Regarding the role of the specific antipoverty strategies like Juntos (2005), our analysis found a significant impact on stunting reduction. Previously, 2 cross-sectional studies based on DHS data did not find that Juntos affected child HAZ (113), whereas 1 found a negative association with severe stunting (16). Another longitudinal study found that Juntos participation was associated with increases in HAZ among boys aged 7–8 y who participated for ≥2 y (28).
Remaining challenges and future research
Peru has to overcome important remaining challenges to consolidate the impressive progress achieved thus far. The overall under-5 stunting prevalence is still higher than those of neighboring countries such as Brazil and Chile. With the rural Amazon and Andes still showing unacceptably high prevalence levels, Peru has to consider tailoring interventions to the particular needs of each of these unique settings.
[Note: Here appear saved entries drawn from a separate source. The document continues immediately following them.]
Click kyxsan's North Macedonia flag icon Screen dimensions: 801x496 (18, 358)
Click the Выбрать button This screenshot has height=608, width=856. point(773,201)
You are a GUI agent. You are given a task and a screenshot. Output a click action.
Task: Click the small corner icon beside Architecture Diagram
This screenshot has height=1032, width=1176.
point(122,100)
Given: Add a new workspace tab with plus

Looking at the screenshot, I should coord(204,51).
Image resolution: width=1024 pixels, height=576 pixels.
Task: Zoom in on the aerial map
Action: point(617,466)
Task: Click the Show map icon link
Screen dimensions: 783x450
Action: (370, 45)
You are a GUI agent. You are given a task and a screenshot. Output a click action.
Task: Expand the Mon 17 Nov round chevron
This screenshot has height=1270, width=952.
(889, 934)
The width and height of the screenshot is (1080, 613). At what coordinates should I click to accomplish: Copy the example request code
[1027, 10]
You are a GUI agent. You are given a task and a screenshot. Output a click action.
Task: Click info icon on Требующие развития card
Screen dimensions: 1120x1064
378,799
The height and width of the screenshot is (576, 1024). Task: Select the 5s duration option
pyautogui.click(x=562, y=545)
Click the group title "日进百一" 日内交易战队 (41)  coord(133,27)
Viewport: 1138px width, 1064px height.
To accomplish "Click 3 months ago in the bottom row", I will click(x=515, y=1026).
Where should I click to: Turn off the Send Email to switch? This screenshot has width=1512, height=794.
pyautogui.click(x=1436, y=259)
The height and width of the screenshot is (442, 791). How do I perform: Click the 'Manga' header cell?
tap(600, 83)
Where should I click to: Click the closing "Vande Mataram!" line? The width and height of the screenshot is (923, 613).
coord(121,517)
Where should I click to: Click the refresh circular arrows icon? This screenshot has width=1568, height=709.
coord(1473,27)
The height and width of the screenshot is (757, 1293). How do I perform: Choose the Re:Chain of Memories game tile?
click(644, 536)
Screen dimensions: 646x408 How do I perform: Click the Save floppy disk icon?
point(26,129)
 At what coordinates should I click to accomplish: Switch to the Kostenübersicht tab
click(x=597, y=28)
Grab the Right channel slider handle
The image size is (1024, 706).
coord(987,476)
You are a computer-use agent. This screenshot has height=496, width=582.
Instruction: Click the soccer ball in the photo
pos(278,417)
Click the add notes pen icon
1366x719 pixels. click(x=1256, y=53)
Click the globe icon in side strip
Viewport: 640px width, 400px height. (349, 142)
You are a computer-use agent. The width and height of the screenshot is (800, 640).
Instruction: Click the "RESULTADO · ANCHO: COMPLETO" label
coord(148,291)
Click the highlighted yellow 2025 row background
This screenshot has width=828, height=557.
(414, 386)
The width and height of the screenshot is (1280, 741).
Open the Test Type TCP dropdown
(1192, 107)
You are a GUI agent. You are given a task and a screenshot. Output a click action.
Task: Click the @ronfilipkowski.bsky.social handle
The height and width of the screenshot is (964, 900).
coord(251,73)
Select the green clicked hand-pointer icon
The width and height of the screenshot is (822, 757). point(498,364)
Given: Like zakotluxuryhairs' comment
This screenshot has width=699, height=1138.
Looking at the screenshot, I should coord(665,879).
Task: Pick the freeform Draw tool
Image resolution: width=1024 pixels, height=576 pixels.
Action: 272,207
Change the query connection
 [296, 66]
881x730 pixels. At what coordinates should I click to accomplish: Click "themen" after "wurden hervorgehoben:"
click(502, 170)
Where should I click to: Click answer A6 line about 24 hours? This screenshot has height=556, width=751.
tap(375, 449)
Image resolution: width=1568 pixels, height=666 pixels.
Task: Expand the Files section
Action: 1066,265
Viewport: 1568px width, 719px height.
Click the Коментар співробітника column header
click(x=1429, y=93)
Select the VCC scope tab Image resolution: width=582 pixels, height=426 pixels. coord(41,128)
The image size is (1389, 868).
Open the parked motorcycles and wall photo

Closing the stunting gap between rural and urban areas, between the richest and the poorest, and between the least and most educated groups is the most formidable challenge for Peru and remains an urgent moral imperative.
We signal a research agenda particularly important for the Peruvian context and for other middle-income countries alike. First, there is the need of further in-depth explorations on the reasons for differing performance at the departmental level in terms of implementation coverage and adequacy of programs and interventions and in terms of the magnitude of stunting reduction. Second, cost-effectiveness analyses of various programs are needed to understand the return on investment. Third, cost-effectiveness analyses of customized interventions for the neediest groups should be undertaken. Fourth, additional research on how Peru's policy agenda differed from those of neighboring countries, particularly those that lagged in stunting prevalence, may reveal useful insights for understanding gaps. Finally, there is the need to conduct implementation research on creative context-specific initiatives that take into account social, economic, geographic, and cultural characteristics of populations that are lagging behind.
Conclusion
In conclusion, the Peru case is an illustrative example of a country that was able to rapidly reduce its under-5 stunting prevalence after a stagnant period. This is attributed to a combination of diverse factors ranging from effective leadership and strong civil society advocacy to targeting vulnerable populations during the implementation of evidence-based RMNCH interventions. The capacity to take advantage of a positive economic environment characterized by sustained economic growth, the impulse of programmatic initiatives including effective and sustained political leadership, the active participation of civil society in the design and implementation of policies and programs, and the emphasis on adequate accountability mechanisms at all levels, along with the sustained and equitable implementation of out-of-health-sector and within-health-sector evidence-based interventions, constitute valuable lessons derived from the Peruvian experience, which should be taken into account by countries of different regions as part of their efforts to combat child stunting.